Szkolenia

Architektoniczki – perspektywa płci w planowaniu urbanistycznym

Fundacja Katarzyny Kozyry wraz z interdyscyplinarnym kolektywem Architektoniczki realizuje obecnie program mobilności dofinansowany przez Unię Europejską.  Celem projektu jest między innymi nawiązanie ponadnarodowej współpracy z organizacjami, zajmującymi się tematyką płci w planowaniu przestrzennym miasta. Program koncentruje się ukazaniu wpływu kobiet na urbanistyczne zagospodarowanie miejsc, a w konsekwencji także na kreowanie relacji społecznych. 

 

Architektoniczki badają nie tylko historie architektek, lecz także ich często marginalizowany wkład w funkcjonowanie człowieka w przestrzeni. Przyświeca im przy tym zarówno chęć edukacji, jak i wymiany wiedzy oraz doświadczeń zawodowych w duchu siostrzeństwa.

 

Barcelona

 

Pierwszym punktem w ramach realizowanego projektu była wizyta w stolicy Katalonii. Podczas pobytu Architektoniczki uczestniczyły w wykładach i warsztatach zorganizowanych przez Colectivo Punt 6, specjalizujący się w feministycznej urbanistyce. Dotyczyły one głównie mobilności kobiet w transporcie publicznym oraz utrudnionym dostępie do toalet publicznych.

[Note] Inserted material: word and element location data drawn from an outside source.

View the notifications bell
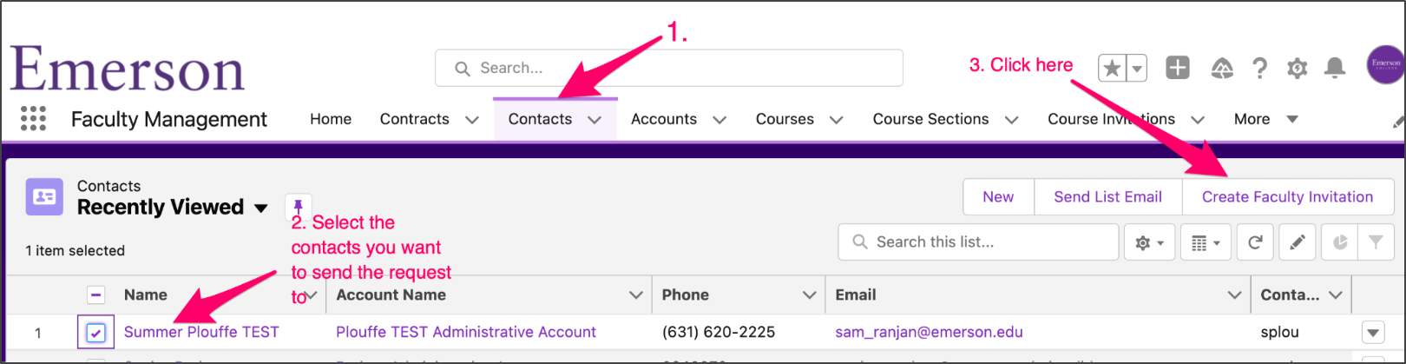1335,68
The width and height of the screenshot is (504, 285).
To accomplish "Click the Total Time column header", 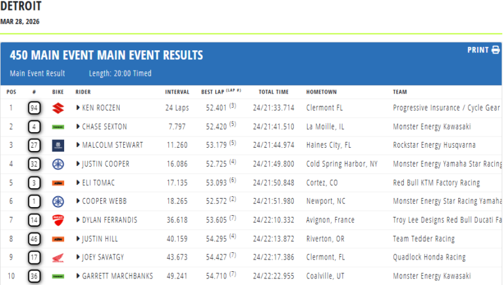I will [274, 92].
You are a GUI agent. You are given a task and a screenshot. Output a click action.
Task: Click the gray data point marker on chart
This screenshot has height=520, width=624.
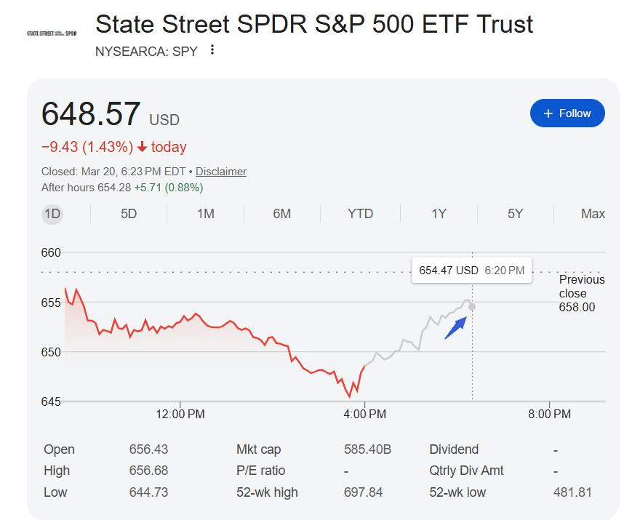click(472, 307)
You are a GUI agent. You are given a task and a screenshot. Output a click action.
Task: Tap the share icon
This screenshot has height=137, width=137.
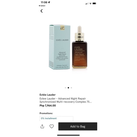(42, 126)
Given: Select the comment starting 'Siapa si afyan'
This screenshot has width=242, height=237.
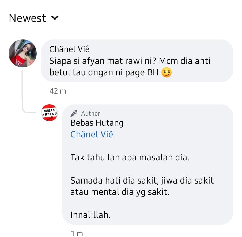Looking at the screenshot, I should [130, 67].
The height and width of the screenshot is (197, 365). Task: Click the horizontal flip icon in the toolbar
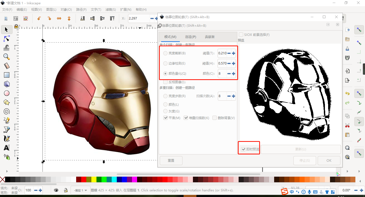click(x=59, y=18)
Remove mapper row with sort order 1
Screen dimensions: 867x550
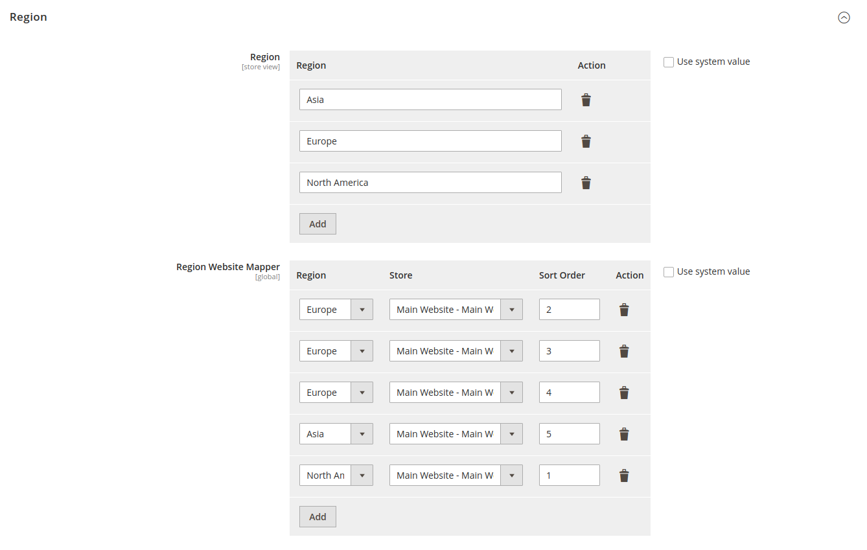click(x=624, y=476)
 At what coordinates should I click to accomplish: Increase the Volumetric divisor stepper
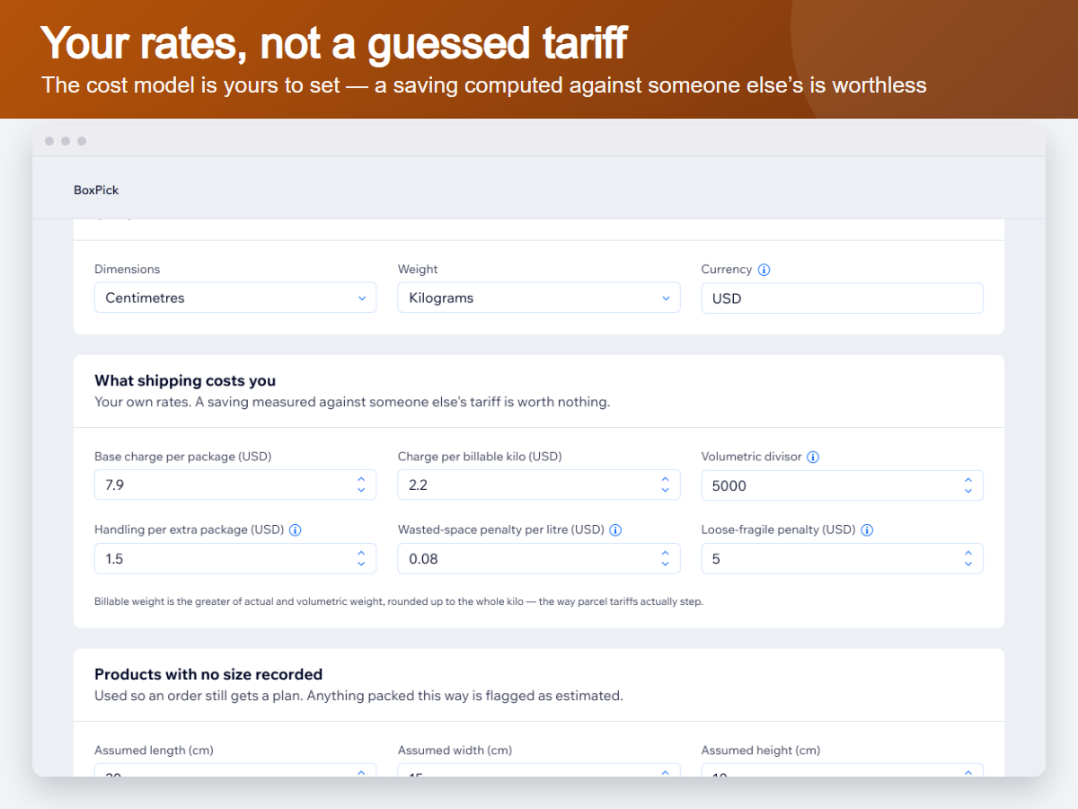968,480
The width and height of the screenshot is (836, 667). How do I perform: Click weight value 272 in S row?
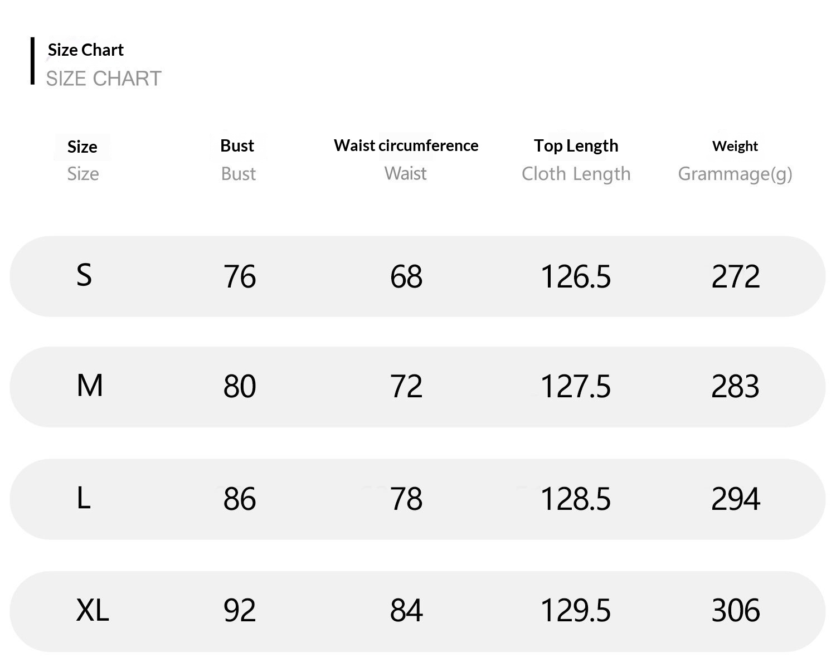736,276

Zajęcia w terenie skupiały się z kolei na analizie miasta z perspektywy inkluzywności,

 

Zainspirowane współpracą z kolektywem, Architektoniczki stworzyły roll-up „ONA”, obrazujący psychiczne i fizyczne samopoczucie kobiet spacerujących nocą po mieście. Odegrał on ważną rolę podczas Kongresu Kobiet w Polsce; uczestniczki wydarzenia umieszczały na projekcie naklejki ze swoimi emocjami na częściach ciała, w których kumulują się deklarowane uczucia. 

 

 

Podczas wizyty w Barcelonie architektki odwiedziły pracownię Equal Saree, gdzie dyskutowały o równości w przestrzeniach edukacyjnych. Cały pobyt koncentrował się na wpływie przestrzeni na dobrostan ludzi, relacje z otoczeniem oraz zdrowie społeczności.

 

Berlin

 

 

Sierpniowa wizyta upłynęła nie tylko pod znakiem feministycznej urbanistyki, lecz także architektury wspólnej, a może nawet należałoby powiedzieć – wspólnotowej.

 

Architektki spotkały się z kolektywem feministycznym fem arc, którego działalność dyktuje perspektywa intersekcjonalna. Przeprowadzane warsztaty dotyczyły tematu plotki jako zjawiska tworzącego wspólnotę w mieście. Niemiecko kolektyw stara się odczarować negatywne konotacje plotki poprzez podkreślanie jej historycznej roli w budowaniu społeczności.

 

Architektoniczki uczestniczyły także w warsztatach dotyczących wyodrębniania przestrzeni w mieście i pracy nad obszarami tematycznymi, takimi jak nazwy ulic, reprezentacja, władza mobilność i bezpieczeństwo osobiste. Wykorzystały do tego Fem*map, feministyczną mapę Berlina, analizującą całe miasto pod kątem płci. Następnie spotkały się z przedstawicielkami organizacji Coopdisco, które pracują nad projektowaniem miejsc jako dóbr wspólnych, to jest dostępnych i chronionych przed prywatyzacją.

 

Wizytę w stolicy Niemiec zwieńczyło odwiedzenie przestrzeni FLINTA, będącej największą wspólnie użytkowaną przestrzenią dla kobiet w mieście. Uczestniczki zdobyły cenne doświadczenia w zakresie architektonicznego celebrowania różnorodności, konieczne do przeniesienia na grunt polski.

 

Sztokholm 

 

 

Podczas wizyty w Sztokholmie, Architektoniczki współpracowały z Living Cities and Communities, który poprzez swoją działalność przyczynia się do tworzenia innowacyjnych rozwiązań dla integracyjnych, odpornych i dynamicznych miast, miejsc oraz organizacji. Wzięły udział w wykładzie o mobilności kobiet, bezpieczeństwie w ośrodkach miejskich i dostępie do toalet, a także zwiedzały miasto z perspektywy feministycznej urbanistyki.

 

Architektki spotkały się także z kolektywem  Sveafastigheter, skupiającą się na tworzeniu przestrzeni dla dziewcząt w odpowiedzi na obserwowane wykluczenie w mieście. Szkolenia służyło nauce, jak uwzględniać potrzeby nastolatek w projektowaniu publicznych przestrzeni.

 

Wyjazd zakończył się spacerem po dzielnicy, w której mieszka głownie społeczność imigrancka. Przestrzeń ta została przekształcona w prospołeczny, inkluzywny sposób, dzięki czemu miejsce stało się przyjazne dla wszystkich jej użytkowników. Sztokholm okazał się więc miastem nie tylko nastawionym na dostępność, lecz także celebrującym i akceptującym różnorodność.